- WORK REQUEST: Copy out all the lines in the records that include the word "agent".
───── INPUT
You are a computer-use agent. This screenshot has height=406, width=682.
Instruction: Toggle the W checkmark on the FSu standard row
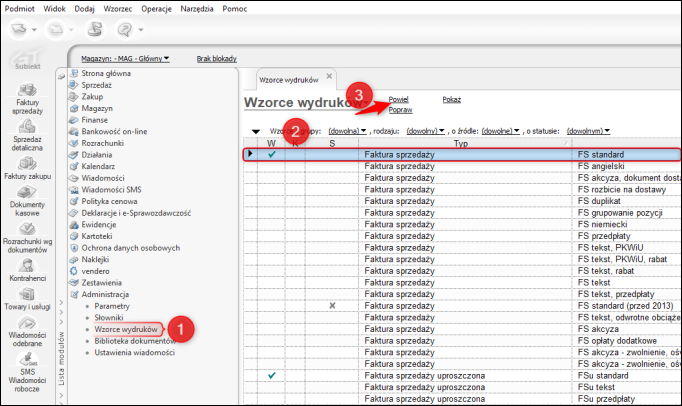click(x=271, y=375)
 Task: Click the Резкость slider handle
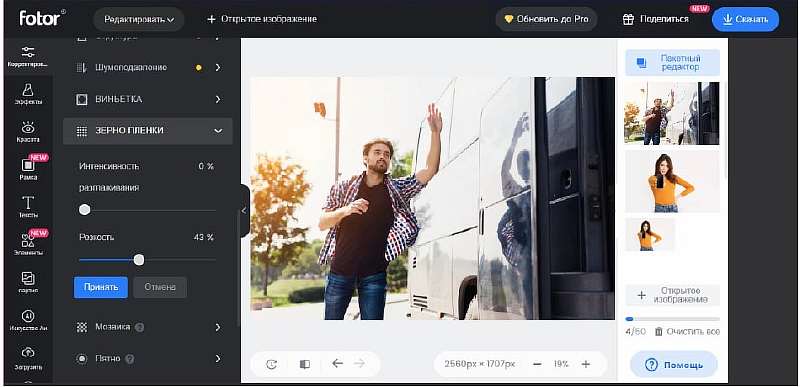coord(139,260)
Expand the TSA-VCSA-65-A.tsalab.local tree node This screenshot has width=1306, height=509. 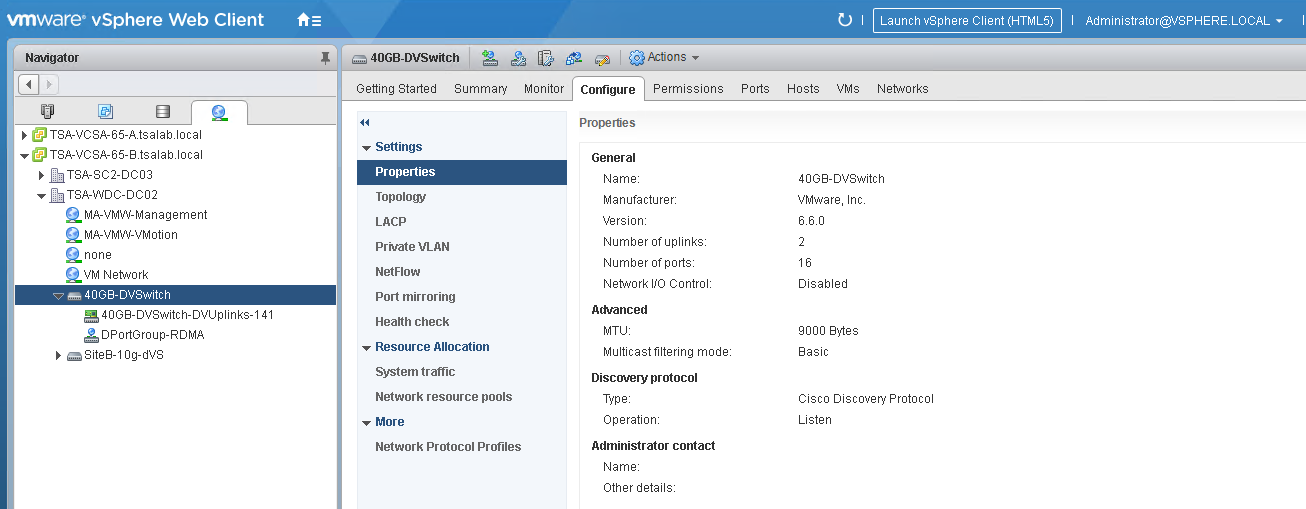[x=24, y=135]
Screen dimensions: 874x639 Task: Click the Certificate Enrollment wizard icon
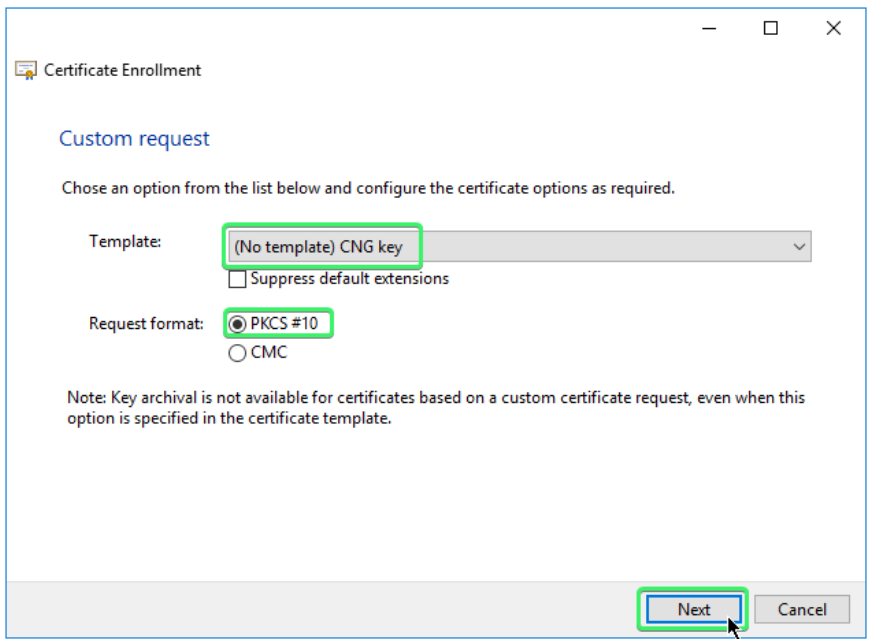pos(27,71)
──────────
───── INPUT
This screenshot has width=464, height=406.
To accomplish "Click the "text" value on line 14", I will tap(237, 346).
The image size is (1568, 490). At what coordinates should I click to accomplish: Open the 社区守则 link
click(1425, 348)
──────────
───── INPUT
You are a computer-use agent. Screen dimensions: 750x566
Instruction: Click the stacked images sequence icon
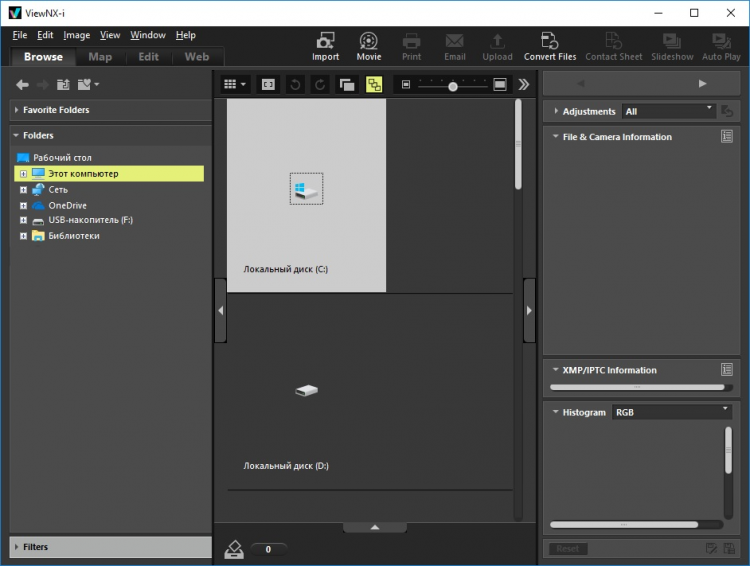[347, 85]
──────────
- RESPONSE:
You are a computer-use agent. This screenshot has height=406, width=682.
You are a computer-use agent. Screen dimensions: 750x566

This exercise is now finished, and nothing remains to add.